EXERCISE AIM: Each line of the entries below that includes "agent" belongs in your answer.

[Dataset excerpts]

Start of Block

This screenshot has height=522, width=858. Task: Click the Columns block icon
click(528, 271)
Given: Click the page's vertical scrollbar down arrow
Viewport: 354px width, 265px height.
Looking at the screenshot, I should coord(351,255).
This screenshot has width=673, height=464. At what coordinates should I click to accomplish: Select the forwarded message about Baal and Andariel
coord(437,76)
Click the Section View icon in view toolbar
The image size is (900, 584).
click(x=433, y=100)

End of Block
Start of Block

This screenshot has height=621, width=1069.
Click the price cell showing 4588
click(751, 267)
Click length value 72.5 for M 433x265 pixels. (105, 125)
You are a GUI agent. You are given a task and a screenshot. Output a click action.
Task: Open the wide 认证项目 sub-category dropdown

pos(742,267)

End of Block
Start of Block

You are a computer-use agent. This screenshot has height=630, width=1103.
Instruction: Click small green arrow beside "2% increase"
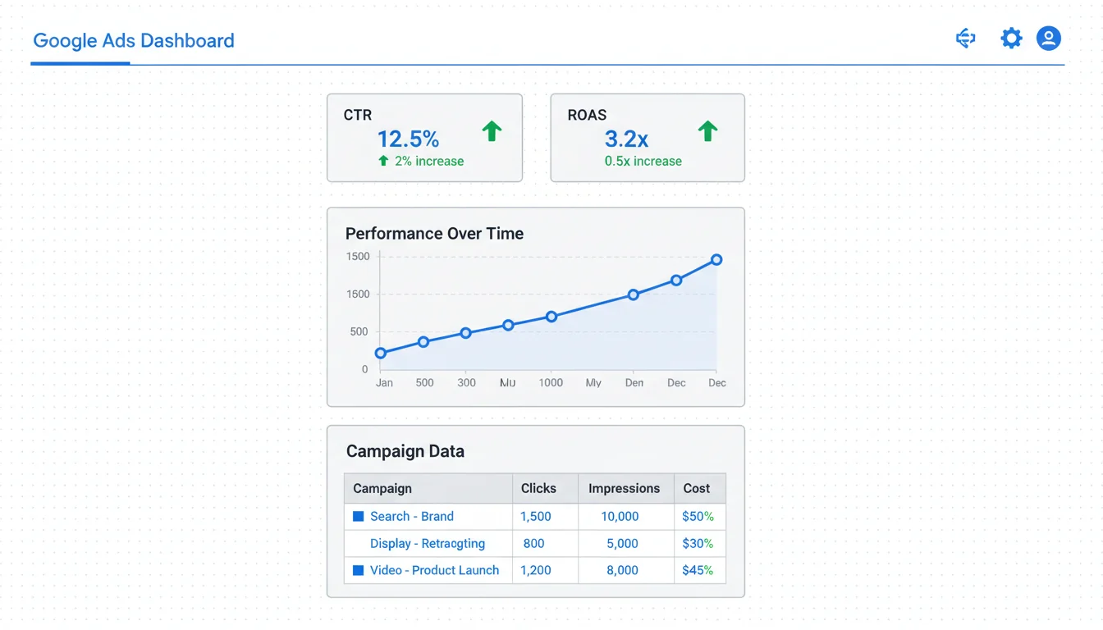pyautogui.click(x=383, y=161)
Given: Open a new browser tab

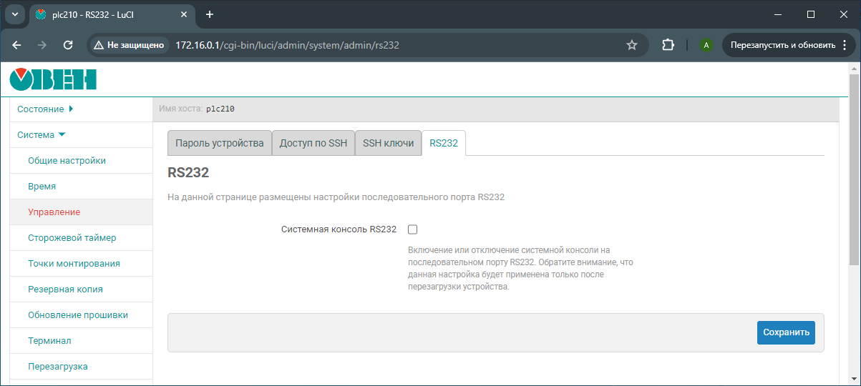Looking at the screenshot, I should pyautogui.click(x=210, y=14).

End of Block

RESPONSE BELOW:
You are a GUI agent. You are given a task and a screenshot. Output a click action.
You are a computer-use agent. This screenshot has height=630, width=1103.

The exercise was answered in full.